*** Block opens ***

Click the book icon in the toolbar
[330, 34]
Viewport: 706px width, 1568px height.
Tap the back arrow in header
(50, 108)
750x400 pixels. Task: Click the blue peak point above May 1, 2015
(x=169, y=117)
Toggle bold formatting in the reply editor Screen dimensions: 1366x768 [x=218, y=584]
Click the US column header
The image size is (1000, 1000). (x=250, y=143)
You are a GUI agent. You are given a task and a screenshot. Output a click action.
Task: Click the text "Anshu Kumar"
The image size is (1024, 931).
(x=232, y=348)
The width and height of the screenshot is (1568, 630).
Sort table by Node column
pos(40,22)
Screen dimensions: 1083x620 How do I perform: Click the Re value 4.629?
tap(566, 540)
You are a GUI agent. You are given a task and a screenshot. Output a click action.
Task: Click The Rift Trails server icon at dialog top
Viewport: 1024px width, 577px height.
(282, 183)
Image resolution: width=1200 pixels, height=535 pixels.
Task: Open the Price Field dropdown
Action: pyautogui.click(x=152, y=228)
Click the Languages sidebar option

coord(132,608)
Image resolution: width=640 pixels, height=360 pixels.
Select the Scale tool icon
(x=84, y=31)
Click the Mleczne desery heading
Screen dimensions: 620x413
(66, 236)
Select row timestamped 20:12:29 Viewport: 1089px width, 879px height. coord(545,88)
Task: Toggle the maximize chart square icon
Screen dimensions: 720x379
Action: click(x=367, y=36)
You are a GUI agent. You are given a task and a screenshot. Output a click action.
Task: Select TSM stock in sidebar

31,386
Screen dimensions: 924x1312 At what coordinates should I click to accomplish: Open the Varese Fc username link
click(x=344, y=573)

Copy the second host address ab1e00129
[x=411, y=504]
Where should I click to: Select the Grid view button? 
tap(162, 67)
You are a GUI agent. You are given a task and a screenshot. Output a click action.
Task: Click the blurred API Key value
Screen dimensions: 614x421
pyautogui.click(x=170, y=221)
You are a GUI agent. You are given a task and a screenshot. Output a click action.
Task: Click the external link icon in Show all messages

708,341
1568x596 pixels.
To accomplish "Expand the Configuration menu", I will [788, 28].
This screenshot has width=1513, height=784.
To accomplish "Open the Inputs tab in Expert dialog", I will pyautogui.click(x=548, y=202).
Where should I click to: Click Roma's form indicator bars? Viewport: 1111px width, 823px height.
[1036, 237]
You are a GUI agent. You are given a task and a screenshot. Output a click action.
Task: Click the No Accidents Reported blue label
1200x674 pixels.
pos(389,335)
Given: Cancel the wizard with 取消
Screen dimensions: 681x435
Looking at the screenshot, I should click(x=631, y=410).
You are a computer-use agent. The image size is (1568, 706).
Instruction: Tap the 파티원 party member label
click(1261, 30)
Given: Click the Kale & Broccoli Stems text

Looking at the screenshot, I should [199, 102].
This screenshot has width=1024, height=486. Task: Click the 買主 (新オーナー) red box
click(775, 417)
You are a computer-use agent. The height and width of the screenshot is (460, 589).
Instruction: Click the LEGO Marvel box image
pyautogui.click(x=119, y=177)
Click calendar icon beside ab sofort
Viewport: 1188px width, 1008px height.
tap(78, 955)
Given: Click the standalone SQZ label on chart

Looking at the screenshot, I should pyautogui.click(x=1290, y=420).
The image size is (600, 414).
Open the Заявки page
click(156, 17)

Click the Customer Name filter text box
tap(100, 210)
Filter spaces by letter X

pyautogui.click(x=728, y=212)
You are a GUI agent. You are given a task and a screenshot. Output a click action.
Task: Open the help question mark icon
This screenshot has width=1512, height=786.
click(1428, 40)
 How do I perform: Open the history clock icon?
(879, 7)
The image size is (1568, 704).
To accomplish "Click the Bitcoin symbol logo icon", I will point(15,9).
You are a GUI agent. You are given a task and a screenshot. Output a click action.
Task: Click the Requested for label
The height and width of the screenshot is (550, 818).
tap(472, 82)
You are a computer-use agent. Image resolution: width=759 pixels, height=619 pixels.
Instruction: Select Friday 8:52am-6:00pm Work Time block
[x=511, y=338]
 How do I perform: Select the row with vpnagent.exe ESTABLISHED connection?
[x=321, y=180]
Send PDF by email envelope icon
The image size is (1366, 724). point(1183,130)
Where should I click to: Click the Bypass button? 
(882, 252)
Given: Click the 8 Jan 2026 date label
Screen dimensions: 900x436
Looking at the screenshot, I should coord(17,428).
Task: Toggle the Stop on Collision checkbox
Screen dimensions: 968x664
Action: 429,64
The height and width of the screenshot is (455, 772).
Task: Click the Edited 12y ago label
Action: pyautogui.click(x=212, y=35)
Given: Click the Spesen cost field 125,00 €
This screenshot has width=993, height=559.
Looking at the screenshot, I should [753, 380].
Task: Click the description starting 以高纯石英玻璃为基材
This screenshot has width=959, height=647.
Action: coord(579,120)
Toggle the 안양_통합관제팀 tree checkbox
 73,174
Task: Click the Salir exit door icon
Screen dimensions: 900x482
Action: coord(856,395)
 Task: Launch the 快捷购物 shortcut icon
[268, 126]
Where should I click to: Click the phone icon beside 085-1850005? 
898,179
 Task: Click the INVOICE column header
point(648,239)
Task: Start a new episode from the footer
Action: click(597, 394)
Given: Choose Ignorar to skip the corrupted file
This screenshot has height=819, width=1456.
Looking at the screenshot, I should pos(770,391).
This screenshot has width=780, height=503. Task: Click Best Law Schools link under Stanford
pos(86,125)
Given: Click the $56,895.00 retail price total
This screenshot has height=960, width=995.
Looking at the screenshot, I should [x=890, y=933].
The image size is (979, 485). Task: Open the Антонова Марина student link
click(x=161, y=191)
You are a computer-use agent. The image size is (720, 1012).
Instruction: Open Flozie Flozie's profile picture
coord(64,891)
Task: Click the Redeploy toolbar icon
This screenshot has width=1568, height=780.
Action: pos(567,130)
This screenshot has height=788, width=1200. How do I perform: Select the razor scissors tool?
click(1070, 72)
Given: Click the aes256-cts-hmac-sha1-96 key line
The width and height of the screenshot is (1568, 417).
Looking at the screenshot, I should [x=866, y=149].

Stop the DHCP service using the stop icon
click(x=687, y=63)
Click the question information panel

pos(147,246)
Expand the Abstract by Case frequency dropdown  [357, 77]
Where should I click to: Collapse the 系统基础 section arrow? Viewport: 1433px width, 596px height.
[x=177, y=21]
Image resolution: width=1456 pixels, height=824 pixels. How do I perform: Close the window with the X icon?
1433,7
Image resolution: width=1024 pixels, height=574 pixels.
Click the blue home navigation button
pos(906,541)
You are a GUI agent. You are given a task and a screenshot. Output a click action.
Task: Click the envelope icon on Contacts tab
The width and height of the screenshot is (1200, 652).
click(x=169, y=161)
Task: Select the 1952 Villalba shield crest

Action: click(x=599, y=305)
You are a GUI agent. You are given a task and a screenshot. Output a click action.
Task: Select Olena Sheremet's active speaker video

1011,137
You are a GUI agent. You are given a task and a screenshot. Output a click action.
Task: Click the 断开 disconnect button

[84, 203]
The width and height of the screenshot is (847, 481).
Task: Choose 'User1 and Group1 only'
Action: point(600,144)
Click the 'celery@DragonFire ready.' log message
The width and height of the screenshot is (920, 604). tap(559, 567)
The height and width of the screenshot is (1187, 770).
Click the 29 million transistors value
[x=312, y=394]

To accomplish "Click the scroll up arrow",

*** Block closes ***

◆ **Required work**
Your response should be made up of the lines in the data that contain the word "dialog".

◆ **Solution for this task**
Task: Click The Rift Trails server icon at dialog top
To accomplish "Open the Inputs tab in Expert dialog", I will pyautogui.click(x=548, y=202).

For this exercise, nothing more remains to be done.